[Work to complete]
A) In the essay on Nanni Valentini, who told him the old Japanese story about the community that made tableware from stony earth?
B) Carry on writing the essay on Nanni Valentini, beginning after its final sentence.

[Text passage]
Fabrizio D’Amico

La terra, l’angelo
in Nanni Valentini, exh. cat., Palazzo Lazzarini, Pesaro, 23 July – 9 October 1988

‘Norio Shibata told me an old Japanese story which can still be found, about a community that moulded tableware and vases for its own survival from dry, sandy earth full of stones and permeated by ancient roots’. This is how Nanni Valentini began to repeat that distant and improbable story that the great Japanese ceramicist had told him, and which had also been the story of his life, bent in thirty years of work on the search for the secret forms, echoes and truths of the earth. So that community collected the ungrateful earth and deposited it in a large hollow they had made in the soil at the top of a hill. From there, a less impure part of that soil, washed by rain, flowed through holes made in the bottom of the hollow into another hollow below it; the stones and the larger particles remained separate from it. Successively the soil passed from the second hollow into a third, with other rain water to sift it. And ‘when the water had almost all evaporated, the earth was collected, formed into a paste and left to rest in a closed and moist place. Each year it was removed and made into a paste again, and this went on for many years until it was judged suitable to mould vases and receptacles for grain, oil, etc.

[Rows excerpted from a collection]
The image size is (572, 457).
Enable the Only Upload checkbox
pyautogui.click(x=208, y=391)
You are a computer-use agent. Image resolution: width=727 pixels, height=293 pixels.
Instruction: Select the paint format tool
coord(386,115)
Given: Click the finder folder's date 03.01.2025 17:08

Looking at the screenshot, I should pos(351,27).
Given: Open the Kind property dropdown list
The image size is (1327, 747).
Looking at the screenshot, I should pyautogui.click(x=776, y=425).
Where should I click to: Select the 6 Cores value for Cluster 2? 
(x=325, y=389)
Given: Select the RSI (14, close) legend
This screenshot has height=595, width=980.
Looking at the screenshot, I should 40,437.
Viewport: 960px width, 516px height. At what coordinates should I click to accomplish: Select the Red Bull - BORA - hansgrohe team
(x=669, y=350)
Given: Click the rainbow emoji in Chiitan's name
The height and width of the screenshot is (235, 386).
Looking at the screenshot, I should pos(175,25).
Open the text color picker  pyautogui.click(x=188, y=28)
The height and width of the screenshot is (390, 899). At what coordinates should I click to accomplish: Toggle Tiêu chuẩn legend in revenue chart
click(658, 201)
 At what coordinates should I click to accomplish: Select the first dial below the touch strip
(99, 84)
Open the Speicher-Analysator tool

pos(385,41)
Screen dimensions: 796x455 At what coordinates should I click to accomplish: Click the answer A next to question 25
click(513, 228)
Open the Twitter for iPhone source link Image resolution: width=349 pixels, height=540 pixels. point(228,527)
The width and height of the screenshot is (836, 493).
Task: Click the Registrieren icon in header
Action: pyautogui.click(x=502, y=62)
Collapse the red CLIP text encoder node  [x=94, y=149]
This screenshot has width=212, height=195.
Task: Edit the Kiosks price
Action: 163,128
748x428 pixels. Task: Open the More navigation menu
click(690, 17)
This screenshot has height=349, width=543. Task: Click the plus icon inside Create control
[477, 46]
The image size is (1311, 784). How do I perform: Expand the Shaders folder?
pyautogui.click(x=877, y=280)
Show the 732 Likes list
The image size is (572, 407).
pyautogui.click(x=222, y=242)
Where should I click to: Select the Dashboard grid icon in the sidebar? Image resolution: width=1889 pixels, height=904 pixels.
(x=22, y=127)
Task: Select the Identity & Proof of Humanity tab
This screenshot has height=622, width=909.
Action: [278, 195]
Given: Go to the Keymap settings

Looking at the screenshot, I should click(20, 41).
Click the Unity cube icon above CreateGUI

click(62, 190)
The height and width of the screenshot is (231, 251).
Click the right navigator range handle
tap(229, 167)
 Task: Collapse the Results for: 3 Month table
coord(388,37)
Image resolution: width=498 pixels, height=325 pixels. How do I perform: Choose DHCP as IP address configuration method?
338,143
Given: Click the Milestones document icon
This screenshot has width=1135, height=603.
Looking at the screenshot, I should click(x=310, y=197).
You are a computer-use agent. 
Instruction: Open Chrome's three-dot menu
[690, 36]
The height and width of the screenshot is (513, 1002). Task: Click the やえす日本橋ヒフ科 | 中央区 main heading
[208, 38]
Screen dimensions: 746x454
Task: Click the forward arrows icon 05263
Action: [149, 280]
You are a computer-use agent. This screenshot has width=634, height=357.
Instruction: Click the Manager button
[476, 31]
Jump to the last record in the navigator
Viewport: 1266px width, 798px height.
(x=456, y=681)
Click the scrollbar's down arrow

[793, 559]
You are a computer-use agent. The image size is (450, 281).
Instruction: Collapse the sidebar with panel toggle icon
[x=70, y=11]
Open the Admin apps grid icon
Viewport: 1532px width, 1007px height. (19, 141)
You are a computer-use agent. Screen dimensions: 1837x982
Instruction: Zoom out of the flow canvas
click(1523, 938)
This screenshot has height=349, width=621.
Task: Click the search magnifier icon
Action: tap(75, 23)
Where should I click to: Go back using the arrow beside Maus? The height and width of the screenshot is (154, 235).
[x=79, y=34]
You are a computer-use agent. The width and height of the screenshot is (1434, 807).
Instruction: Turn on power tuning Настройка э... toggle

[Answers]
A) Norio Shibata, the great Japanese ceramicist.

B)
It is said that those objects were used to imprison the wind and to hear the resonances of the voice’. So the ritual, slowly extended in the seasons, not was only directed at the storage of grain and oil. The community knew that, not far from there, they would have been able to find a less recalcitrant soil, ‘but they also knew that the spirit of the place cannot, unlike words, be transported’.
Valentini knew it too. Down to the end, he continued to see the earth as a place impregnated with its own meanings, to be approached with prudence and hesitation; a miraculous place of ‘indifference’ and of ‘concealment’; a place where all forms are potentially hidden, at least those that count in the din of false or useless truths (but without being able to bother him, so distant were they from him) that seemed to him to fill our times.
Valentini was a man and sculptor of absolute intellectual chastity; moved, in how he handled sculpture, by an extremely firm rigour, an unshakable ethical fidelity towards his own work, towards the very concept of art. To collect earth, to touch it, to imprint a cautious and almost reticent mark on it; to protect it and deposit it in the kiln, waiting for the firing to transform it – this, and only this, is what really counted for him.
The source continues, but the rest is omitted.